===== Source data =====

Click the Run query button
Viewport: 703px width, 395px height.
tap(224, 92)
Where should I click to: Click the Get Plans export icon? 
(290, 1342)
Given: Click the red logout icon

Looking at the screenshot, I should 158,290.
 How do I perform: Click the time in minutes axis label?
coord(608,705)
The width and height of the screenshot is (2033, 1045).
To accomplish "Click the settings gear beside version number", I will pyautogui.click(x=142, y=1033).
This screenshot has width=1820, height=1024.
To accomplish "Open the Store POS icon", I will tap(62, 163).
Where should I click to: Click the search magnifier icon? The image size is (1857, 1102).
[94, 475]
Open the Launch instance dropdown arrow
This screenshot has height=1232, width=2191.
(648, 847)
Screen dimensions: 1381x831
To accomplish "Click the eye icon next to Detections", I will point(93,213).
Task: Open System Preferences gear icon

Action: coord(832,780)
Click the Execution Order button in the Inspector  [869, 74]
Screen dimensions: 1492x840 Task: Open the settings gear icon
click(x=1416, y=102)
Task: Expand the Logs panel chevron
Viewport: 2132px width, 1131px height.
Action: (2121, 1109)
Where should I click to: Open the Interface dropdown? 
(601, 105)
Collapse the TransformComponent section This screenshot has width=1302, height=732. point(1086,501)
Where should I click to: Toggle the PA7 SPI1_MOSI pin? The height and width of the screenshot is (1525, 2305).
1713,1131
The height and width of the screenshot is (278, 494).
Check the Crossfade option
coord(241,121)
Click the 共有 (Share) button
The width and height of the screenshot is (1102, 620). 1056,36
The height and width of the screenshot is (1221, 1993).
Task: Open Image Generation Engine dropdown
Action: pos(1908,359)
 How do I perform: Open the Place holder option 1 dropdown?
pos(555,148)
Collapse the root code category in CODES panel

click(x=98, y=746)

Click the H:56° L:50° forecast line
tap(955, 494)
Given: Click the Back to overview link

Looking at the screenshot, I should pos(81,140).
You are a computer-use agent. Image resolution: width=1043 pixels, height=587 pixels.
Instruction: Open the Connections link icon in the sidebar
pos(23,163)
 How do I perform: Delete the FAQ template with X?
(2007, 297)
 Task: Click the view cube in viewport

=====

> **Your instructions**:
Copy all lines of the preceding data that hold the word "point".

> **Written response**:
To accomplish "Click the eye icon next to Detections", I will point(93,213).
Collapse the TransformComponent section This screenshot has width=1302, height=732. point(1086,501)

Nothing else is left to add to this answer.